Die Nonnen wollten aber nicht im Winter auch tagsüber das Licht anmachen. „Wir haben gepocht auf unseren Wunsch“, Schwester Domenica klopft zu jeder Silbe mit ihren Handknöcheln auf den Tisch: „Wir wol-len Doppel-glas-fen-ster.“ Schliesslich wurde eine elegante und kunsthistorisch unbedenkliche Lösung gefunden: Eingezogene und nicht sichtbare Innenfenster verhindern, dass es zieht – knapp zehn Jahre dauerte das Ringen darum. Schwester Domenica strahlt – Mission ‚Fenster’ erfüllt im Einvernehmen zwischen Schwesternschaft und Baukommission.

„Die Arbeit in der Baukommission ist für mich eine Horizonterweiterung. Die Schwestern haben mich ausgesucht, weil ich mich durchsetzen kann.“ Durchsetzen gegen die Experten, die sie an anderer Stelle charakterisiert als „stur wie die Stiere“. Bei diesem oftmals schwierigen Balanceakt zwischen der geschlossenen Schwesternschaft und der engagierten Baukommission hat ihr ihr Optimismus geholfen. „Vorher war alles noch schwieriger.“ Vorher, das war zu Zeiten des Tesafilms. Bevor die Nonnen Geld von der Denkmalpflege für die nötigen Renovierungen erhielten, klebten sie Tesastreifen über die Risse in ihren Zellen, damit es nicht herunter rieselte.

Kampf um die Holzböden

Schwester Domenica

Das ist der Segen des Unesco-Welterbes. Doch es gibt auch Schattenseiten. Manchmal nehmen die Auseinandersetzungen zwischen der Baukommission und den „Frauen aus einem anderen Jahrhundert“, wie sie sich auf ihrer Website nennen, auch groteske Formen an: „Wir müssen die Technik verstecken“, sagten die Architekten und wollten keine Lichtschalter in den Zellen. „Aber Technik ist doch etwas Gutes und gehört in unsere Zeit“, konterte Schwester Domenica. Leider erfolglos: Die Steckdosen wurden unter den Betten und hinter den Schränken versteckt, zum Licht anschalten, hängt ein Strick von der Decke.

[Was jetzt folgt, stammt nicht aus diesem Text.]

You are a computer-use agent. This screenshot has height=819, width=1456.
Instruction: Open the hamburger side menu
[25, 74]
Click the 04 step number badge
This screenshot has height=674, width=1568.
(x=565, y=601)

Sogar der gemeinsame Esssaal birgt eine Geschichte um die Bürde der Unesco: Der Kampf um die Holzböden. Um dem barocken Anspruch zu genügen, sind diese nicht lackiert, sondern nur mit Bienenwachs eingerieben: „Aber das ist nicht optimal.“ Domenicas funkelnder Blick blitzt über ihren goldenen Brillenrand. Speisereste oder Flüssigkeiten, die auf dem Boden landen, ziehen ein und hinterlassen unwiderrufliche Spuren. „Man schrubbt lange auf den Knien, aber weg kriegt man es nie ganz.“ Die Lösung der Baukommission lautete denkbar einfach: „Lasst die Patina darüber wachsen“ –jedoch denkbar unpraktikabel, denn bis zu dieser natürliche Schutzschicht dauert es Jahrzehnte. Domenica stösst hörbar Luft aus: „Diese Männer, das sind ja lauter Männer, die müssen keine Böden putzen!“ Die Patina wächst, die Nonnen schrubben.